I have found yet another delicious salmon preparation. It takes some preplanning since it is marinated, but with a little forethought it is quick, easy, and delicious.
This one pan meal was very good and virtually no mess cooking. I had made oven baked brown rice several weeks ago and put individual packets into the freezer which made this recipe super easy.
One Skillet Mexican Rice Casserole*
Food for Thought
The Avocado…a hard skinned fruit with amazing healthy benefits…and it is delicious. Avocados are a berry, not a vegetable.

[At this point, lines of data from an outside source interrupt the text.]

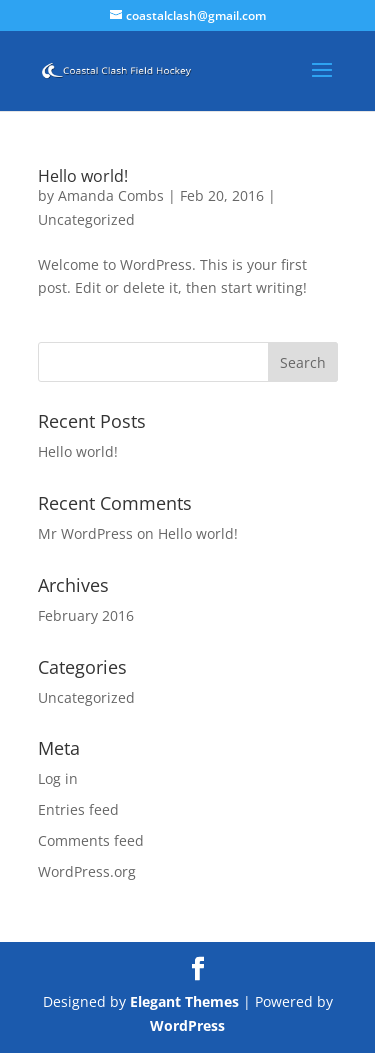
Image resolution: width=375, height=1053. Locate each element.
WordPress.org (87, 871)
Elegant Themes (184, 1001)
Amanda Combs (111, 195)
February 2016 (86, 615)
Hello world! (83, 176)
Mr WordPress (85, 533)
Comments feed (91, 840)
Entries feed (78, 809)
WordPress (187, 1025)
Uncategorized (86, 219)
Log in (58, 778)
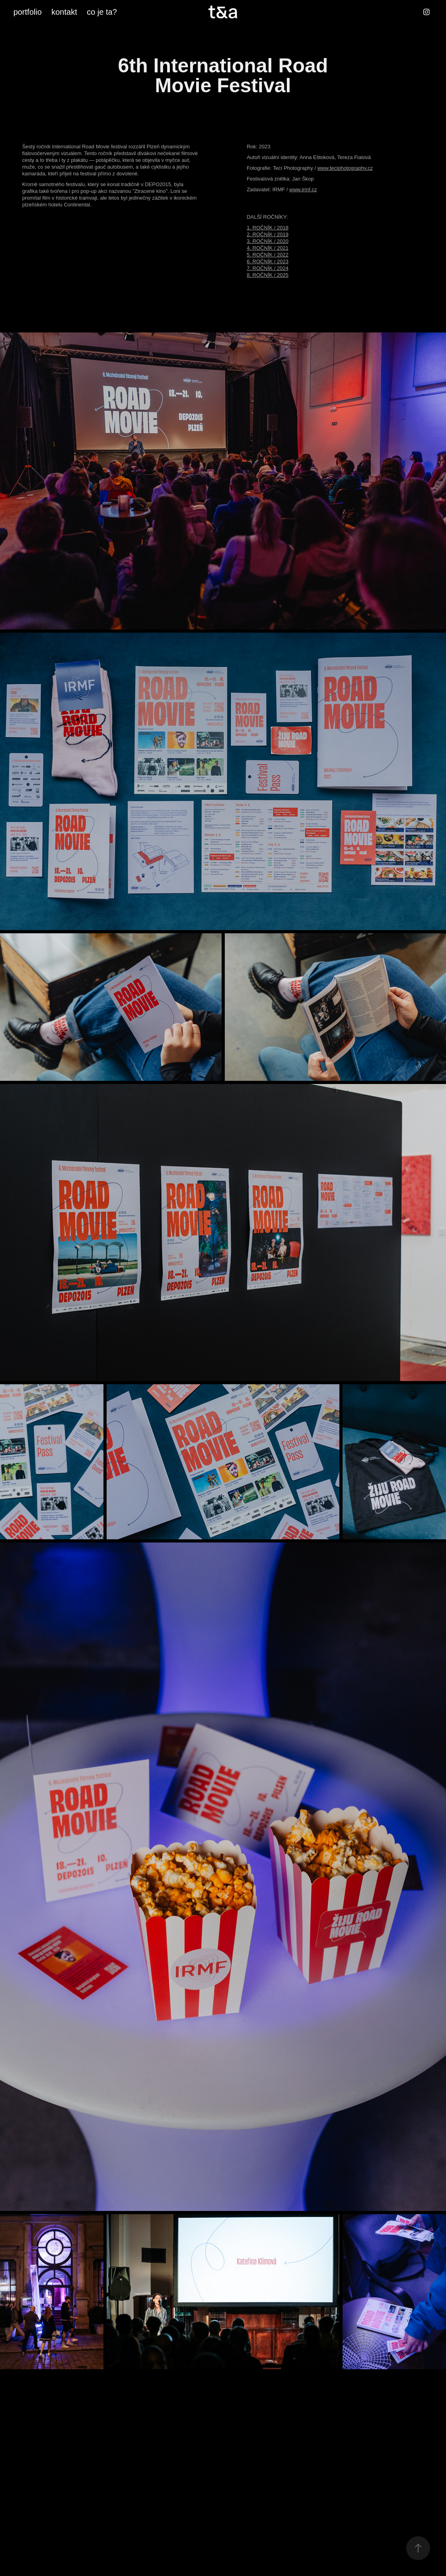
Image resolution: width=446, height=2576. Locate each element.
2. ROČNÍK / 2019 (267, 234)
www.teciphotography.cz (345, 168)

They’re high in monounsaturated fat, which is a healthy fat. The recommended serving size is 1/3 to 1/2 of a medium avocado. Research suggests eating avocados might help prevent cancer, arthritis, depression, and inflammation. Avocados contain fiber, potassium, vitamin E and K, omega 3 and 6, and folate, among other important nutrients. They are high in fiber, and a good source of prebiotics. An additional plus…they are also low on pesticides. The avocado is truly a delicious way to satisfy hunger and fortify health.
Recap
There were no disappointing meals last week but the true highlight was the tuna. As soon as I get the marinade from my daughter in law I plan to share it. The tuna was fabulous. The additional chopping and prepping was tedious, but well worth it. My favorite additions aside from the sticky rice—edamame, cilantro, avocado, pickled onions, and mango. Yum! The journey of health and nutrition continues. Bon Appetit!